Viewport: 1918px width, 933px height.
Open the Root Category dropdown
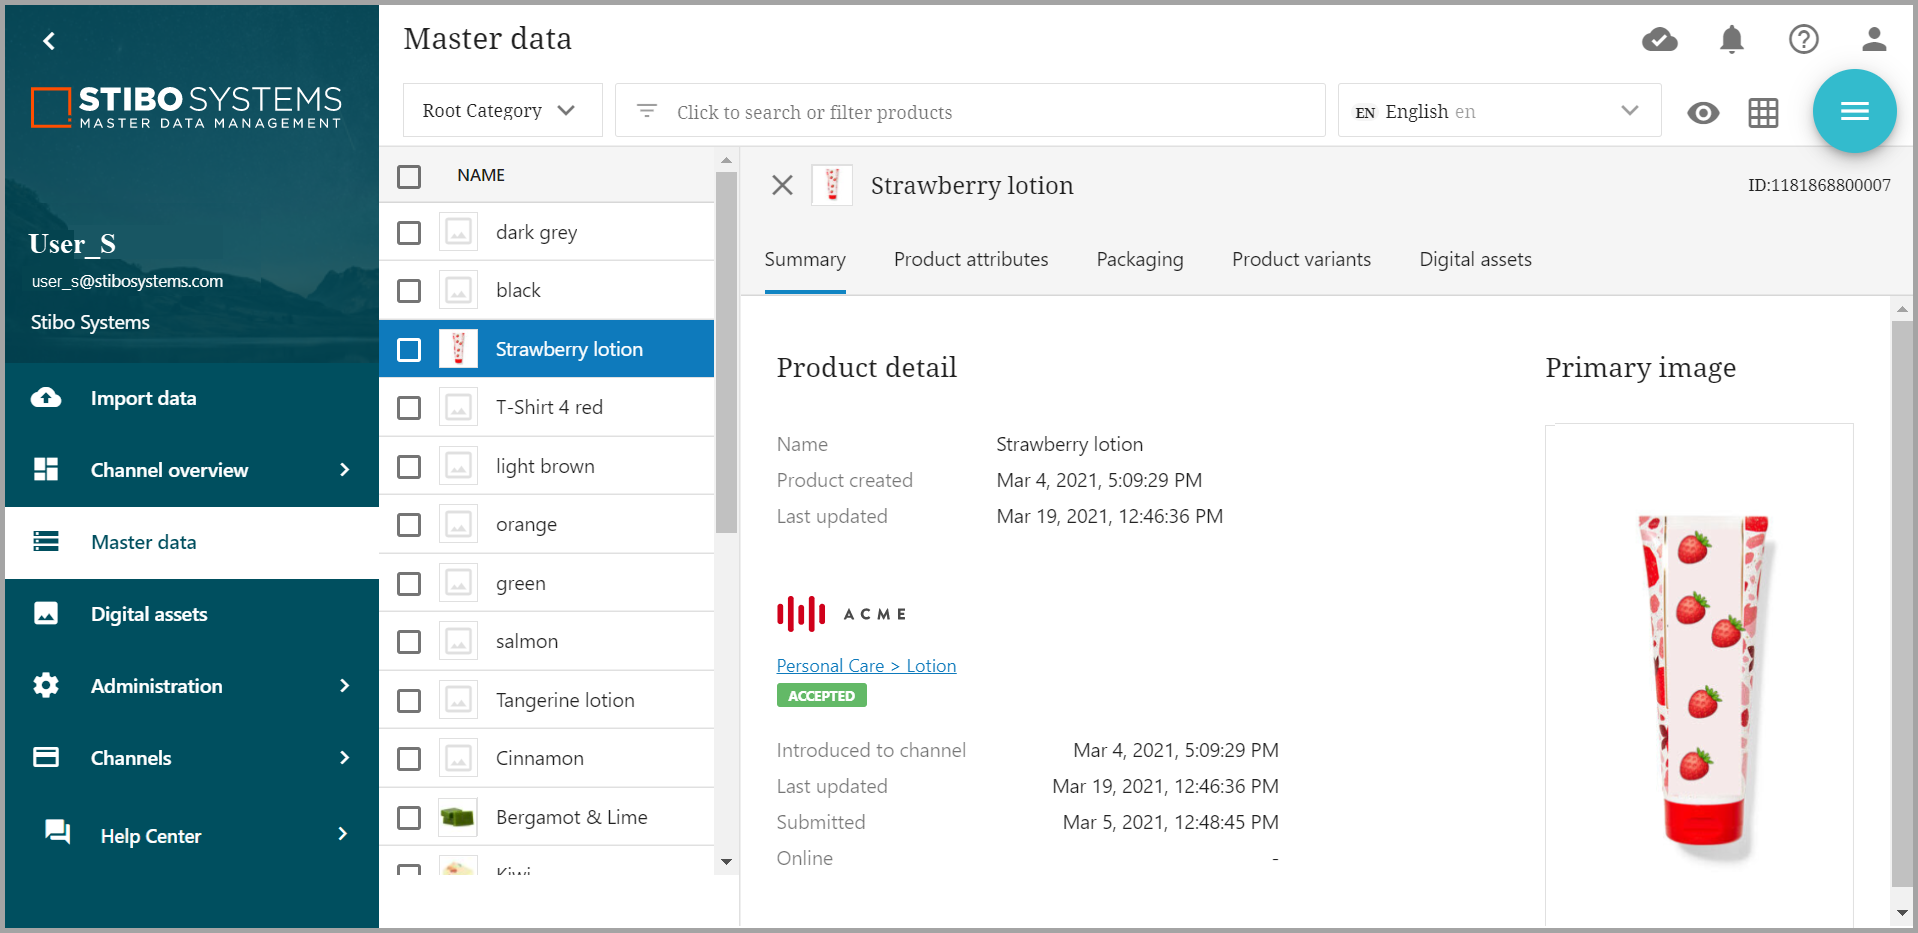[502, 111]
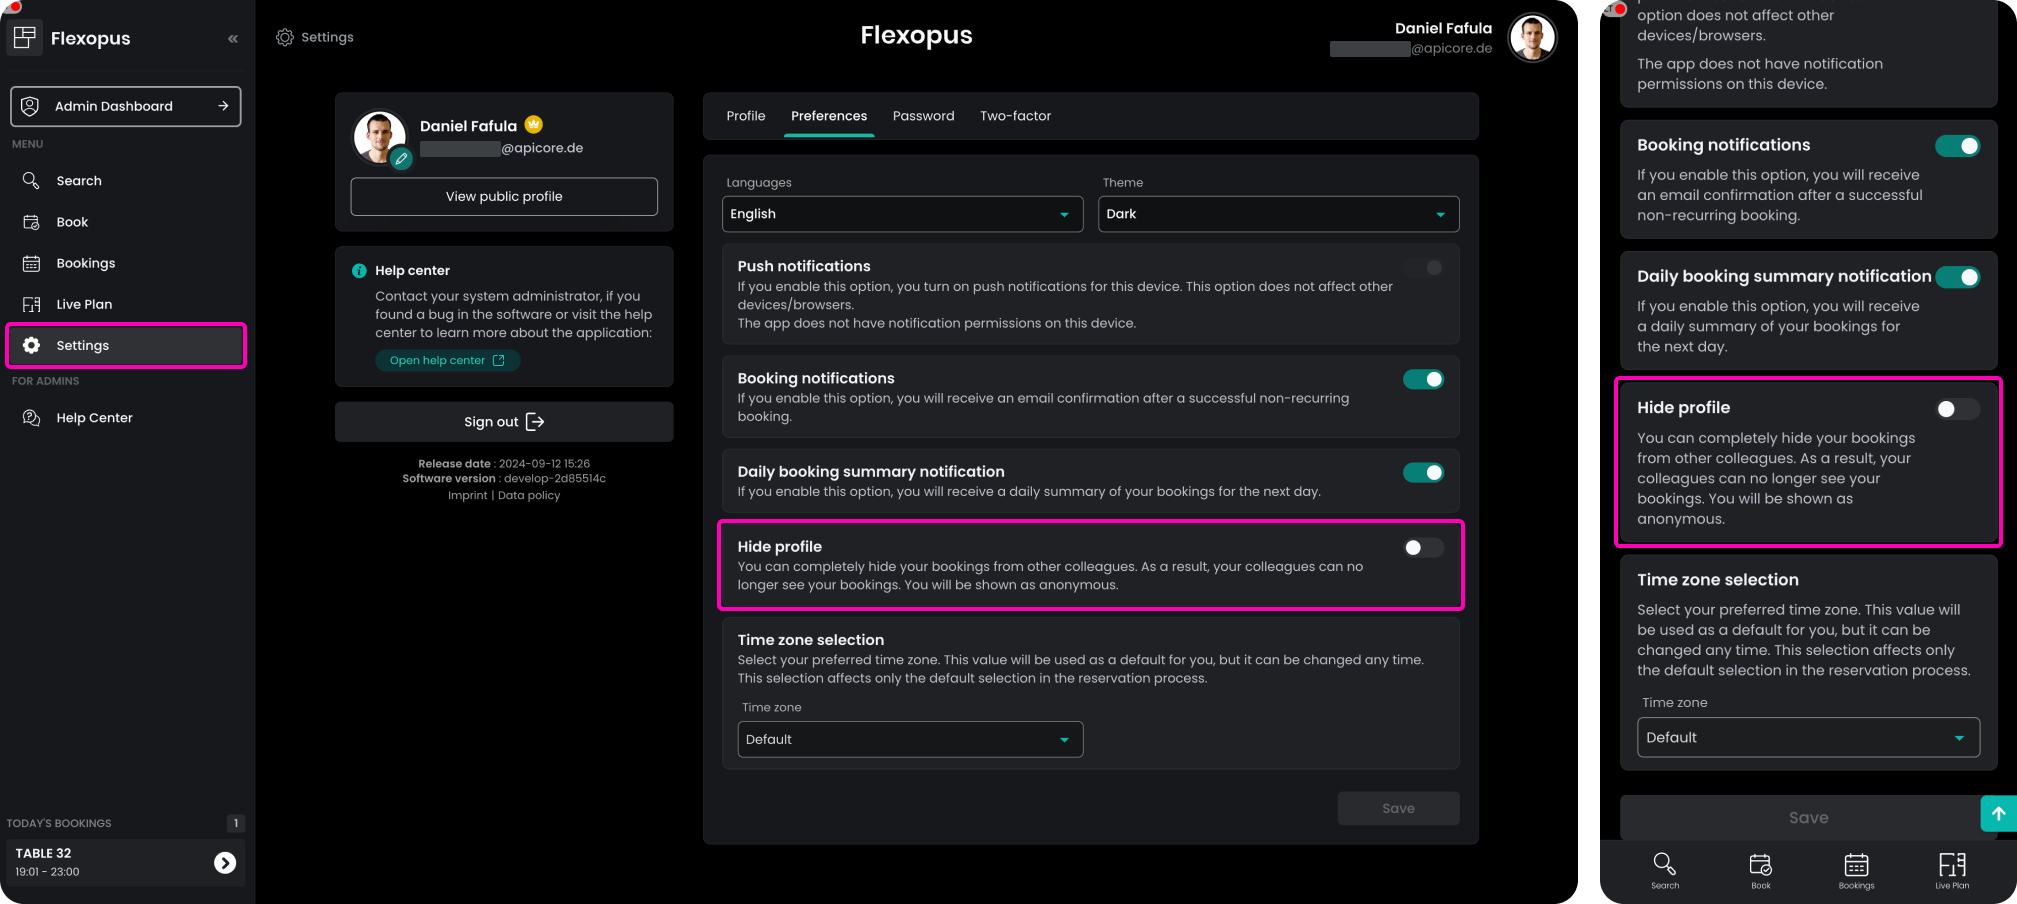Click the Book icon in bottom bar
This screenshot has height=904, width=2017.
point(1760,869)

**Your objective:** Reproduce every line above exactly, pictures excluded.

**Your solution:**
Viewport: 1918px width, 933px height.
Open the Root Category dropdown
[502, 111]
Click the Book icon in bottom bar
This screenshot has height=904, width=2017.
point(1760,869)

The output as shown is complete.